Musharraf's rivals — two former prime ministers now living in exile — are challenging Musharraf in court and Monday's rule change by the Election Commission that allows Musharraf to seek a new term without first resigning his army role.
Officials in former Prime Minister Benazir Bhutto's party protested Musharraf's new plan.
"Gen. Musharraf's decision to get himself re-elected in uniform is both unconstitutional and undemocratic," party information secretary Sherry Rehman said.
Rehman said the party's lawmakers might resign in protest — a move that other opposition parties have vowed to take in order to deny Musharraf legitimacy — unless the government dropped corruption cases against Bhutto and other politicians and let her again run for prime minister.
"If these steps for national reconciliation are not taken, the Pakistan People's Party will consider resigning from the Parliament," Rehman said.
A leader in the party of former Prime Minister Nawaz Sharif, who Musharraf ousted in 1999, also said the move is illegal.
"He is blackmailing. This is a threat from him. He is saying that first you elect me as the president and then I will quit as the army chief," said Zafar Ali Shah.
Sharif tried to return to Pakistan earlier this month to campaign against Musharraf, but he was sent back into exile.
Musharraf plans to run for a new five-year term in a vote by all federal and provincial lawmakers due by Oct. 15, a month before the end of his current term.
However, his authority has waned in recent months after a failed attempt to fire the Supreme Court's top judge. He also faces a wave of violence blamed on Taliban and al-Qaida militants that has intensified popular discontent over his alliance with Washington.
Mushahid Hussain, secretary general of ruling Pakistan Muslim League-Q party, predicted that Musharraf's decision about his military role "will lower the political temperature and it will deprive the opposition of a major contentious issue."
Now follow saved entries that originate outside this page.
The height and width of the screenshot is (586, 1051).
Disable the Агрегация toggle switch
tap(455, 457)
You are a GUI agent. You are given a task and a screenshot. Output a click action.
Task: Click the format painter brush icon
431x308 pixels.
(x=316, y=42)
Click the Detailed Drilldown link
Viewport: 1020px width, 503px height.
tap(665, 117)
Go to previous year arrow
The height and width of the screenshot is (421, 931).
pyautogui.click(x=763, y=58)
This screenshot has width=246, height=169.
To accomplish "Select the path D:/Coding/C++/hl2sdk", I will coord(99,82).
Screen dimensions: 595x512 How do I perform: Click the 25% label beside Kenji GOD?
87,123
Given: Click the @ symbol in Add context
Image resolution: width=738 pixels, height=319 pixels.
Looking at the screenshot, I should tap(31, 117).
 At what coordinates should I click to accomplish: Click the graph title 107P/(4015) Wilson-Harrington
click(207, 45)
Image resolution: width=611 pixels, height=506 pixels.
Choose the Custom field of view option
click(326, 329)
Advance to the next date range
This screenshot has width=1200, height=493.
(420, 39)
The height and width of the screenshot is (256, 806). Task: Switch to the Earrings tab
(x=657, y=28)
"It divided the Pakistan polity. It had undermined Pakistan's international image because people said you don't have full democracy. I think we have moved on," Hussain told reporters on the steps of the court.
Musharraf has tried to negotiate a possible power-sharing deal with Bhutto, but negotiations have snagged amid opposition from right-wingers in the ruling party who could be eclipsed if Bhutto returns. She has said she plans to go back to Pakistan on Oct. 18.